*WHAT THE TASK REQUIRES:*
Go through the listing below and repeat it exactly, omitting each picture.

*SUPPLIED RECORDS:*
= = = = = = =

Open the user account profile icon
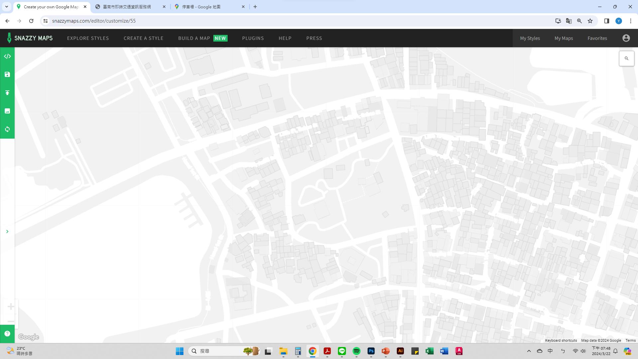The height and width of the screenshot is (359, 638). (x=626, y=38)
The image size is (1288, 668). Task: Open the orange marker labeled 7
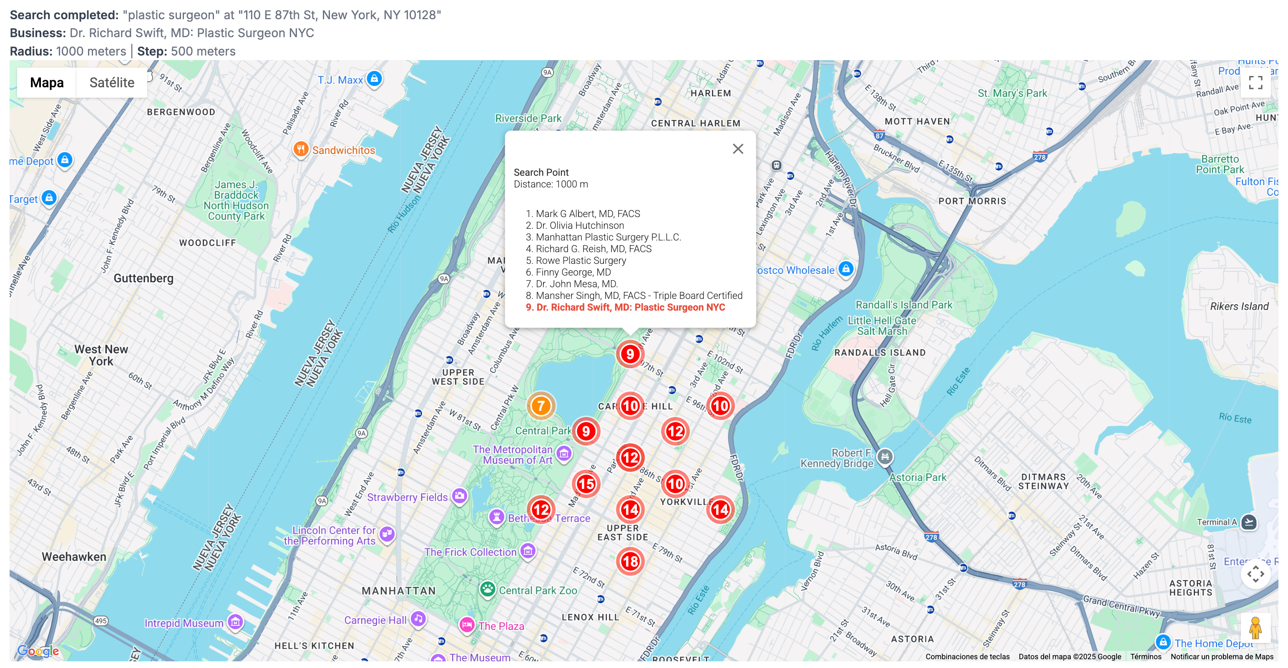click(540, 407)
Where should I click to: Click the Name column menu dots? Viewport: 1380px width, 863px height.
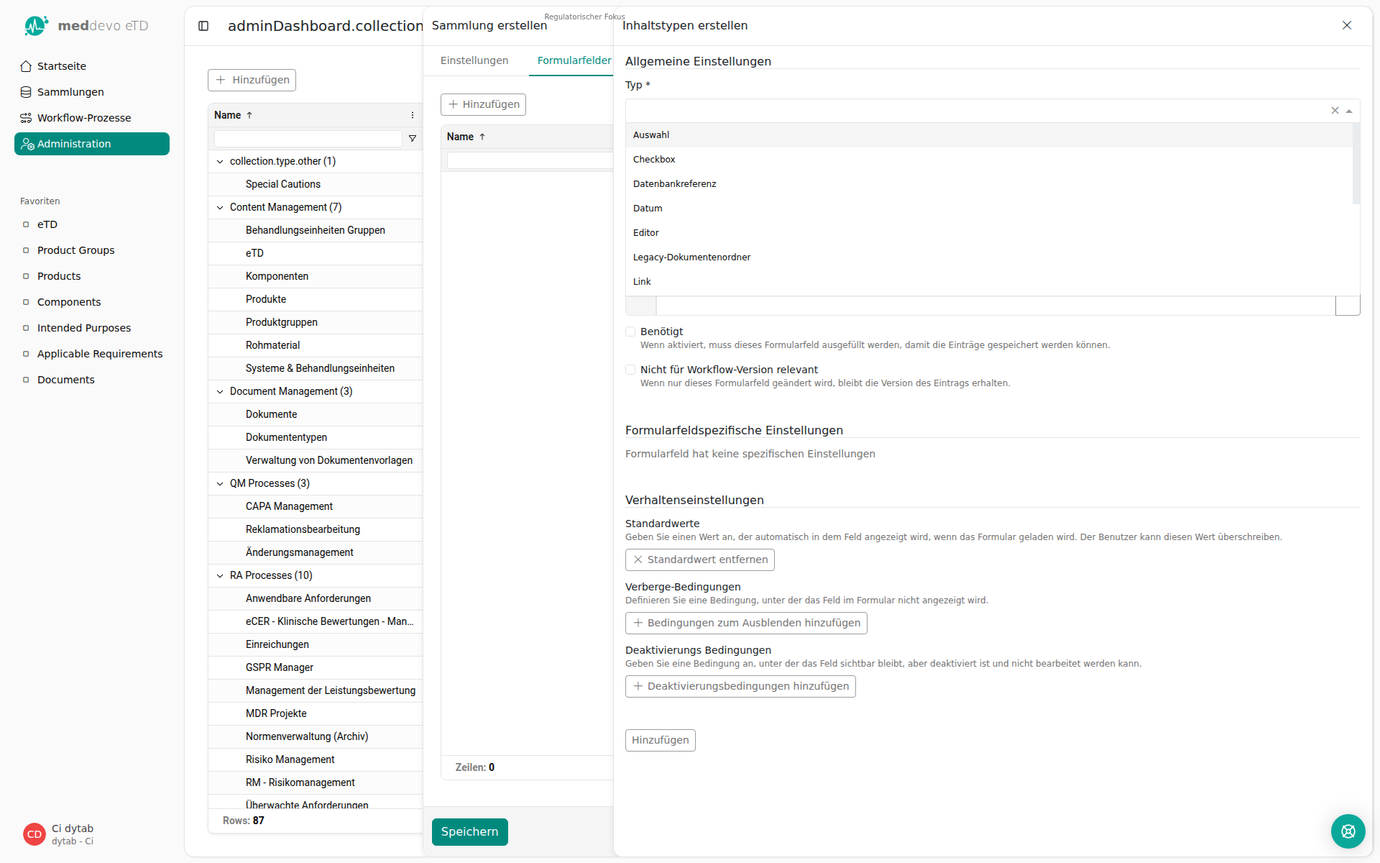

= = = = = = =

*EXPECTED ANSWER:*
Open the user account profile icon
The height and width of the screenshot is (359, 638). (x=626, y=38)
The image size is (1288, 668). Task: Open the orange marker labeled 7
click(540, 407)
Where should I click to: Click the Name column menu dots? Viewport: 1380px width, 863px height.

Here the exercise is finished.